A comprehensive understanding of the molecular mechanisms of adipogenesis is a critically important strategy for identifying new targets for obesity intervention.

Methods

Transcriptomic and lipidomic approaches were used to explore the functional genes regulating adipogenic differentiation and their potential mechanism of action in OP9 cells and adipose-derived stem cells. Oil Red O staining was used to detect oil droplets in adipocytes.

Results

RNA sequencing (RNA-seq) showed that Slc25a5 expression was significantly upregulated in adipogenic differentiation. Depletion of Slc25a5 led to the suppressed expression of adipogenesis-related genes, reduced the accumulation of triglycerides, and inhibited PPARγ protein expression. Moreover, the knockdown of Slc25a5 resulted in significant reduction of oxidative phosphorylation (OXPHOS) protein expression (ATP5A1, CQCRC2, and MTCO1) and ATP production. The RNA-seq and real-time quantitative polymerase chain reaction (RT–qPCR) results suggested that adipogenic differentiation is possibly mediated by ERK1/2 phosphorylation, and this hypothesis was confirmed by intervention with PD98059 (an ERK 1/2 inhibitor).

Conclusions

This study indicates that Slc25a5 inhibits adipogenesis and might be a new therapeutic target for the treatment of obesity.

Supplementary Information

The online version contains supplementary material available at 10.1186/s11658-022-00314-y.

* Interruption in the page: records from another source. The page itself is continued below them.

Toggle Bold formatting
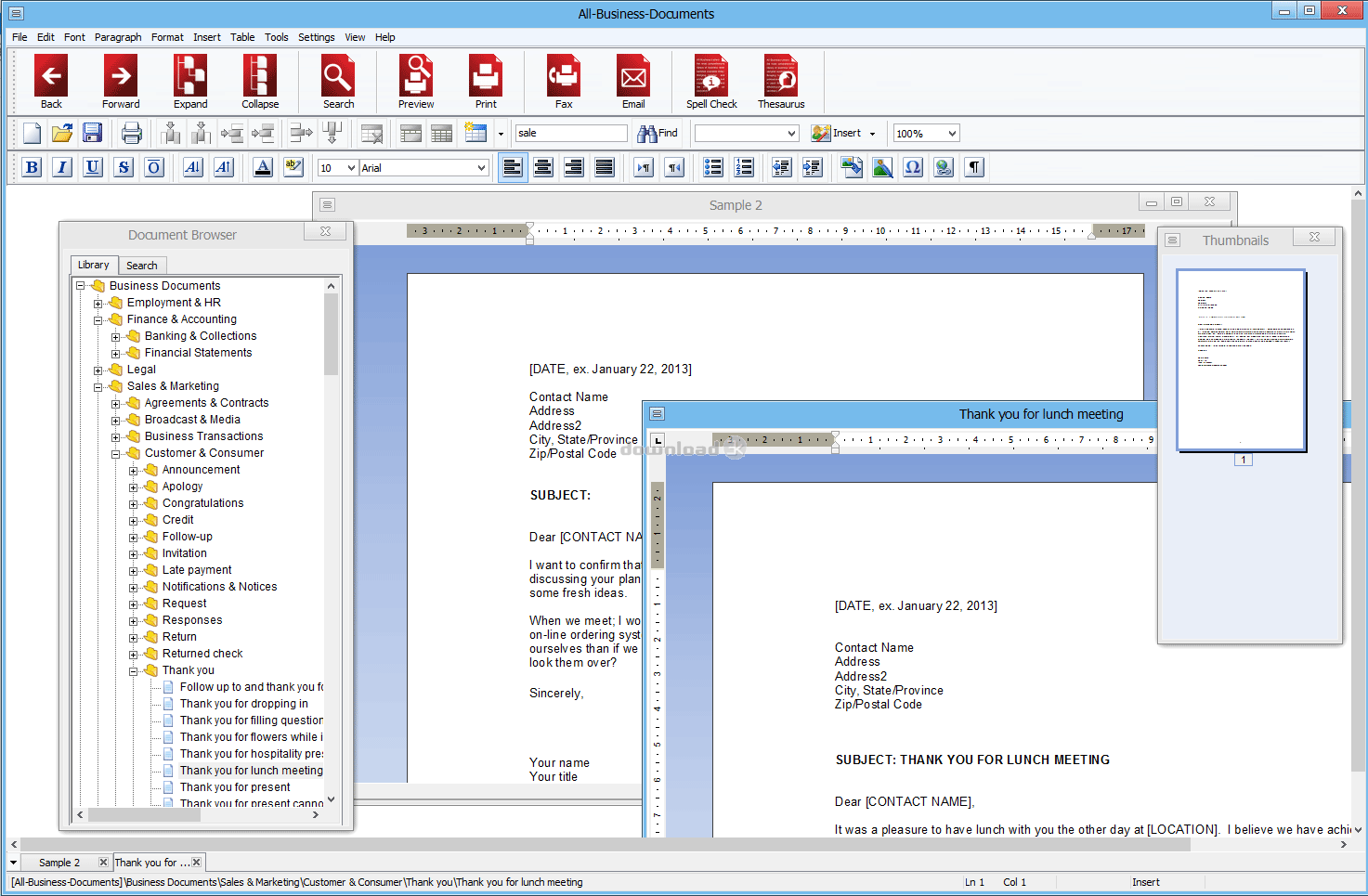 32,167
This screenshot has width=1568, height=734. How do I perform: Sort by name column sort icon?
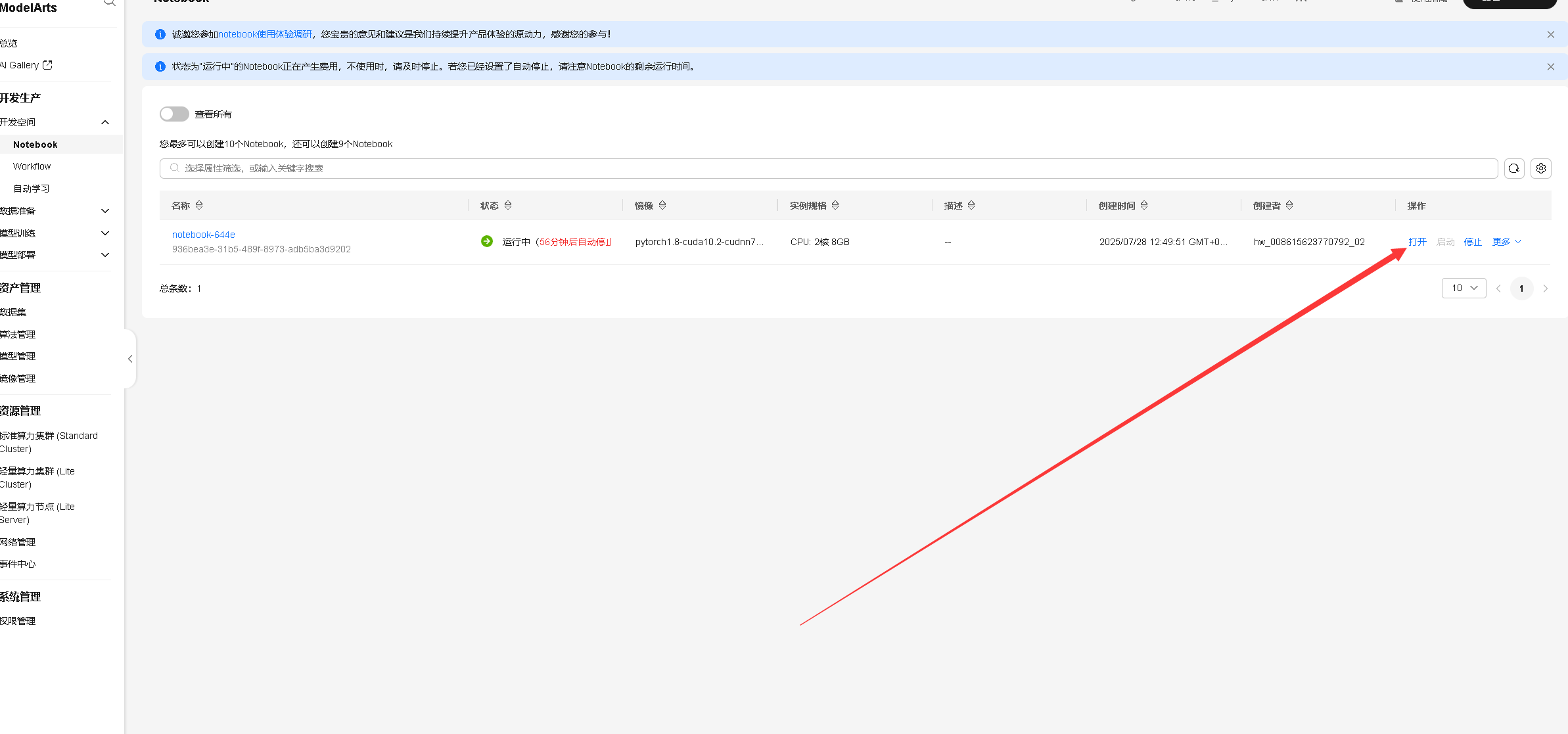pyautogui.click(x=199, y=206)

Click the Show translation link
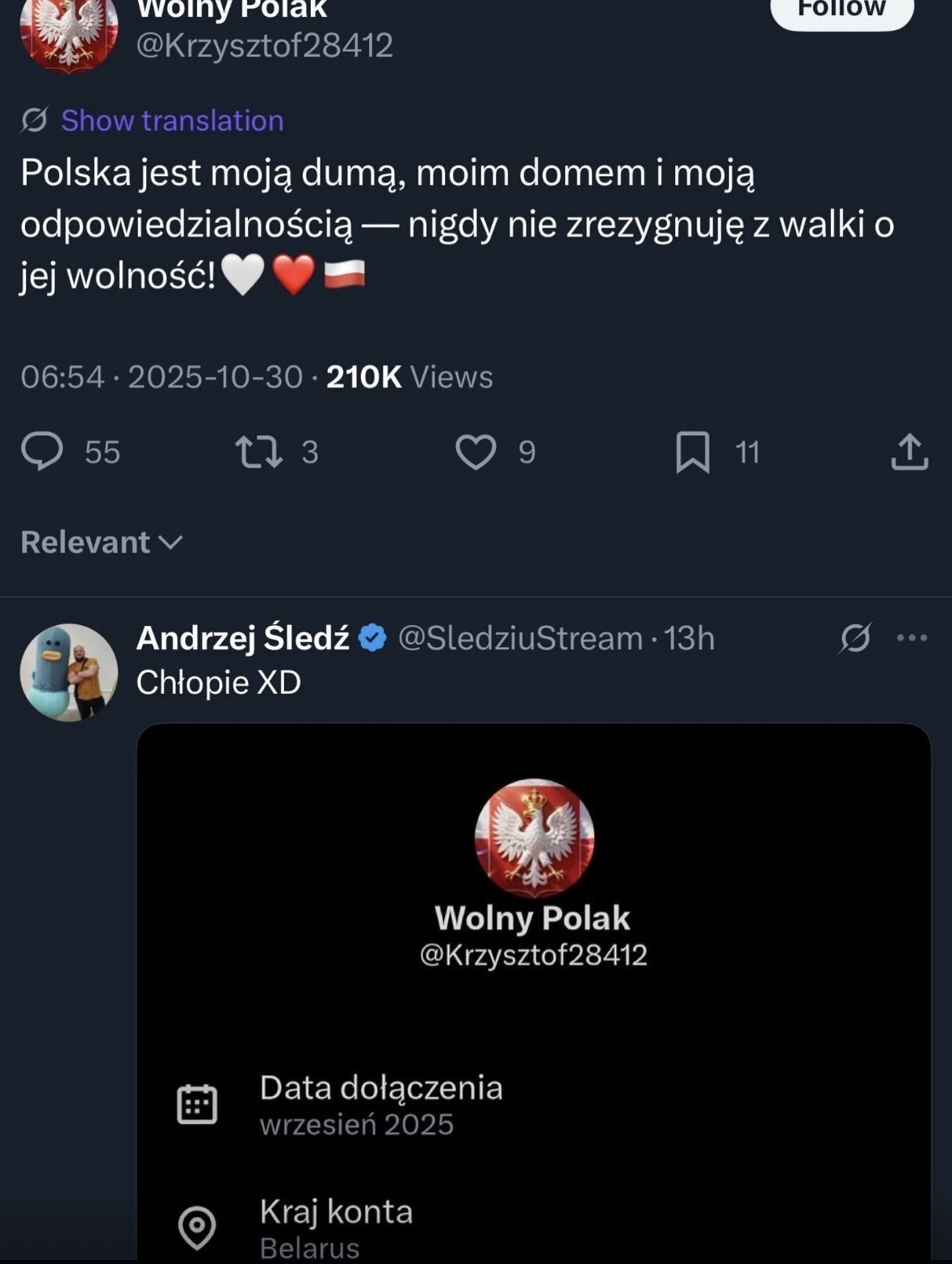pos(172,120)
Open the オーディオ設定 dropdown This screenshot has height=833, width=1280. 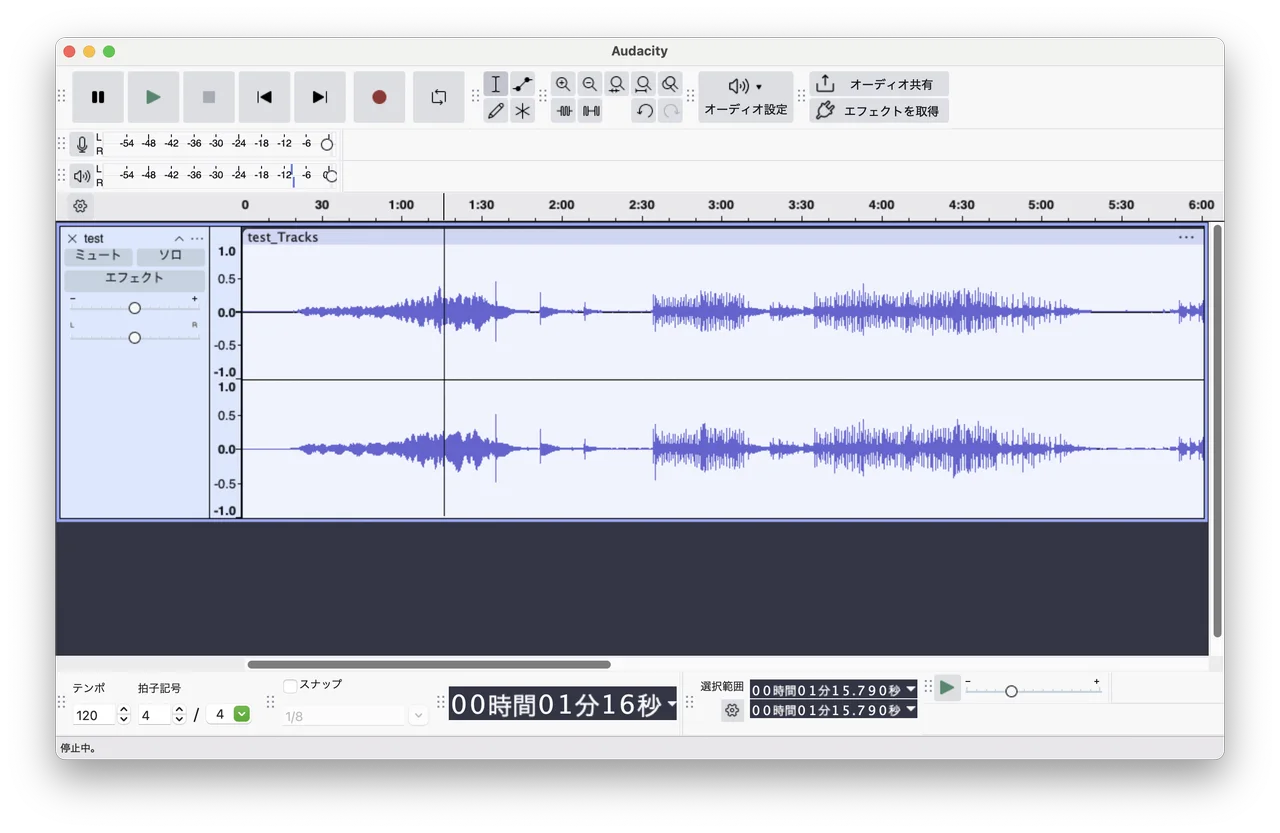point(745,97)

Keywords: Obesity, Adipogenic differentiation, Slc25a5, ERK, Transcriptome, Metabolome

Background

The incidence of obesity, defined by abnormal or excessive fat accumulation, is increasing worldwide, with 13% of adults being obese [1]. Obesity is a significant risk factor for several metabolic syndromes, including cardiovascular disease, type 2 diabetes, nonalcoholic fatty liver disease, hypertension, and cancer [2]. Hyperplasia and hypertrophy of adipocytes are major contributors to obesity. These two processes are largely dependent on the regulation of adipogenesis [3]. Adipogenesis is a complicated process by which preadipocytes differentiate into mature adipocytes, and it is mediated by a series of key transcription factors, including γ-cytidine–cytidine–adenosine–adenosine–thymidine (CCAAT)/enhancer binding protein (c/EBP)-α and peroxisome proliferator-activated receptor (PPAR)-γ [4]. PPARγ and C/EBPα regulate each other, and drive the expression of genes involved in lipogenesis, lipolysis, and insulin sensitivity, such as fatty acid synthase (FASN), fatty acid-binding protein (FABP4), glucose transporter 4 (GLUT4), and lipoprotein lipase (LPL) [57]. A better understanding of adipogenesis is important to human health. However, the adipogenic differentiation process involves numerous pathways, and many potential targets for suppressing fat synthesis have yet to be discovered.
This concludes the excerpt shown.